Excerpted passage:
· · · · · · ·

Austin: The nonstop sound of music

Chances are, if you dig music, you've been to Austin.

This is, after all, the "Live Music Capital of the World," and it's an apt slogan: Austin has more live music venues per capita than anywhere in the U.S.

There's a ton of music here, and it's hardly limited to Texas two-step honky-tonk country.

There's rock 'n' roll, blues and Tejano, indie rock, gospel and rockabilly. There are mariachi bands, swing bands and cover bands. There's surf rock, there's punk rock. There's even a tiny bit of jazz.

Every week, hundreds of local musicians hold residencies here; every year, thousands of national and international acts make stops here. And every March, the entire music industry is celebrated here at one big convention (nee party) known as the South by Southwest Music and Media Conference (SXSW). How big? One-thousand five-hundred and eighty bands big.

But Austin's music scene goes way beyond what's in town for five days in March.

"Austin embraces both the artist and the entrepreneur, and allows great opportunity for both to excel," says Jimmy Stewart, co-founder of, an interactive event calendar that showcases Austin's vigorous music schedule. "It is an extremely laid-back place where an executive with a six-figure salary still goes to work in shorts and flip flops, and plays bass with his band on Wednesday nights at his neighborhood watering hole."

· · · · · · ·

[Data items]
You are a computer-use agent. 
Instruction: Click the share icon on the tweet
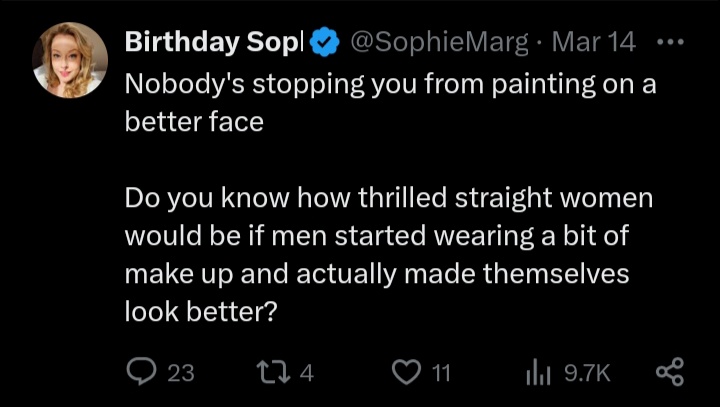(668, 372)
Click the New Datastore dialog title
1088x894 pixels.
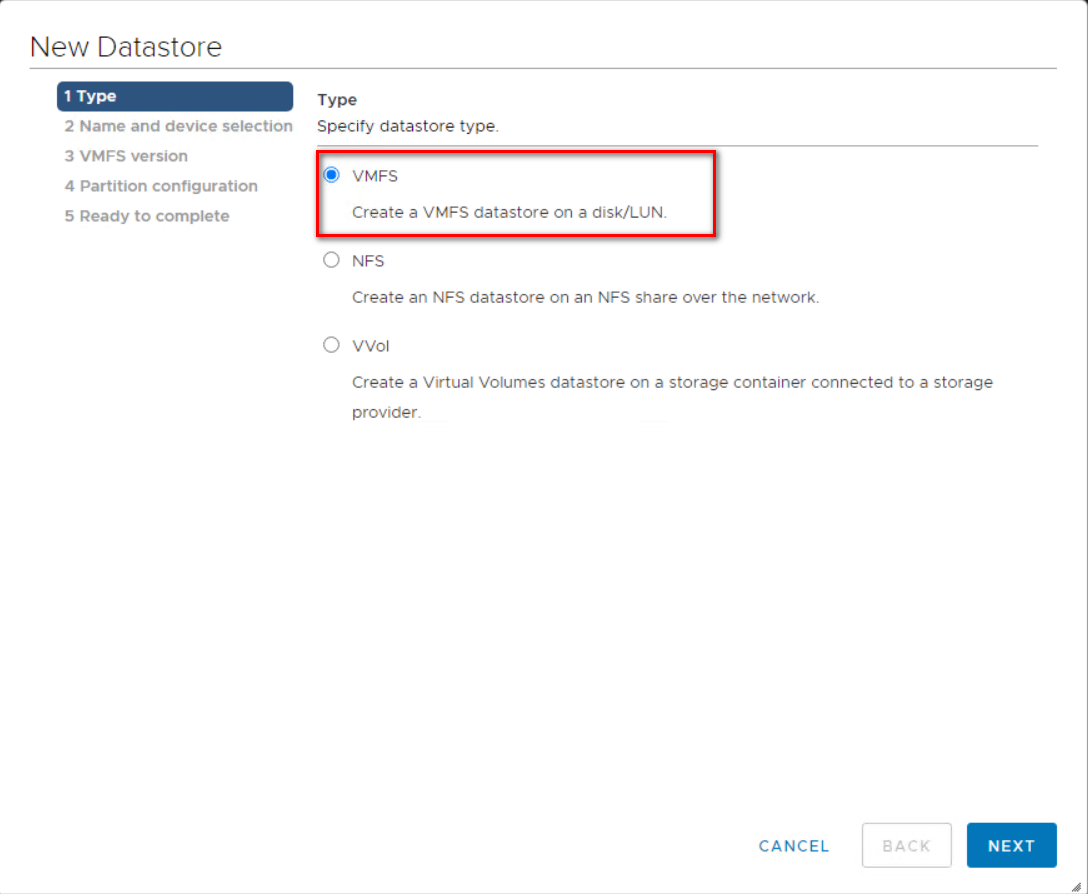[x=126, y=46]
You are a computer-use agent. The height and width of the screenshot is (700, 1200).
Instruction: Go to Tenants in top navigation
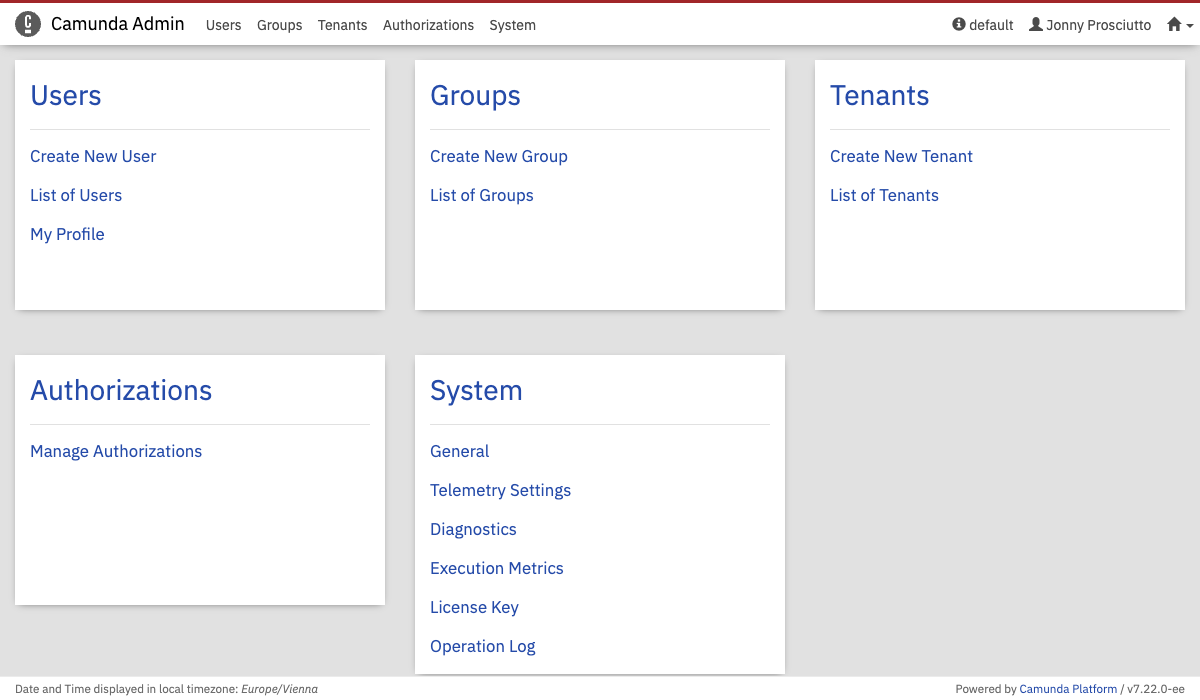coord(342,25)
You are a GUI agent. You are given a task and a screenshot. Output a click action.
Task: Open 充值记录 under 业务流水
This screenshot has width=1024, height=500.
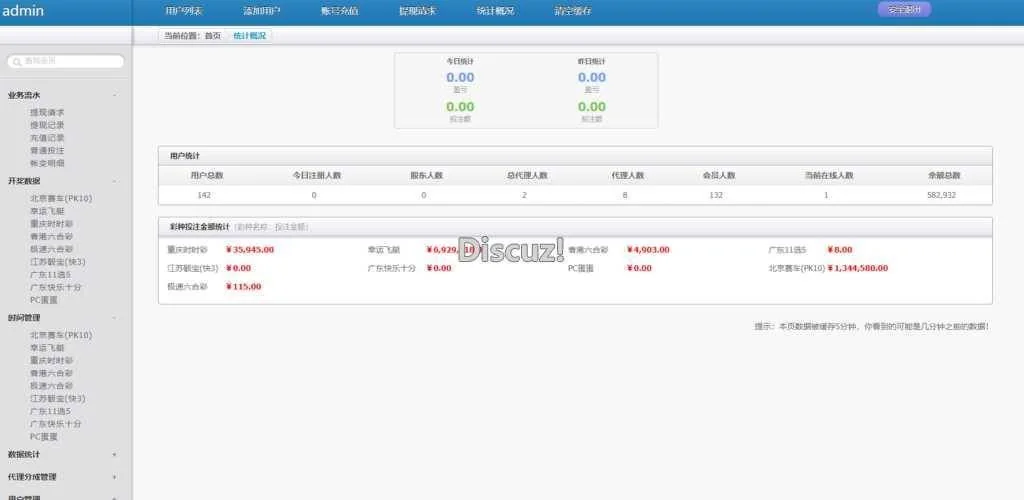(x=47, y=138)
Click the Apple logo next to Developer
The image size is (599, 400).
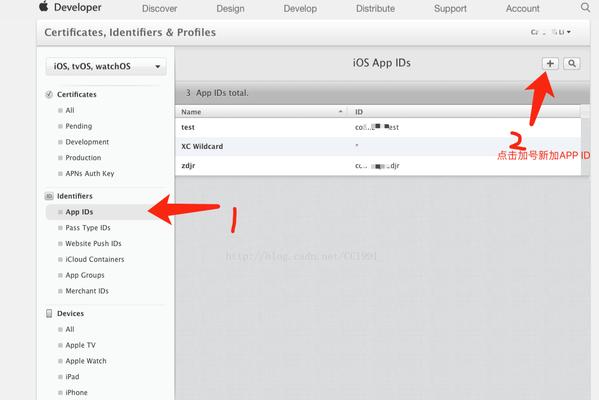44,6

· · · · · · ·

Challenges:
A - Decide whether each statement agrees with the Austin music article, answering yes or no and quoting the deciding words: (i) Austin has more live music venues per capita than anywhere in the U.S.; (ii) SXSW is held every October; (iii) jazz is completely absent from Austin's music scene.
B - Please update the data items by changing "Instruction" to "Command" throughout and keeping everything else the same. Leave the pictures out of your answer.
The Austin music article and the data items were taken from separate sources.

Results:
A -
(i) Yes: "Austin has more live music venues per capita than anywhere in the U.S."
(ii) No: "every March, the entire music industry is celebrated here at one big convention (nee party) known as the South by Southwest Music and Media Conference (SXSW)"
(iii) No: "There's even a tiny bit of jazz."

B -
You are a computer-use agent. 
Command: Click the share icon on the tweet
(668, 372)
Click the New Datastore dialog title
1088x894 pixels.
[x=126, y=46]
You are a computer-use agent. The height and width of the screenshot is (700, 1200).
Command: Go to Tenants in top navigation
coord(342,25)
You are a GUI agent. You are given a task and a screenshot. Output a click action.
Task: Open 充值记录 under 业务流水
This screenshot has width=1024, height=500.
(x=47, y=138)
Click the Apple logo next to Developer
The image size is (599, 400).
44,6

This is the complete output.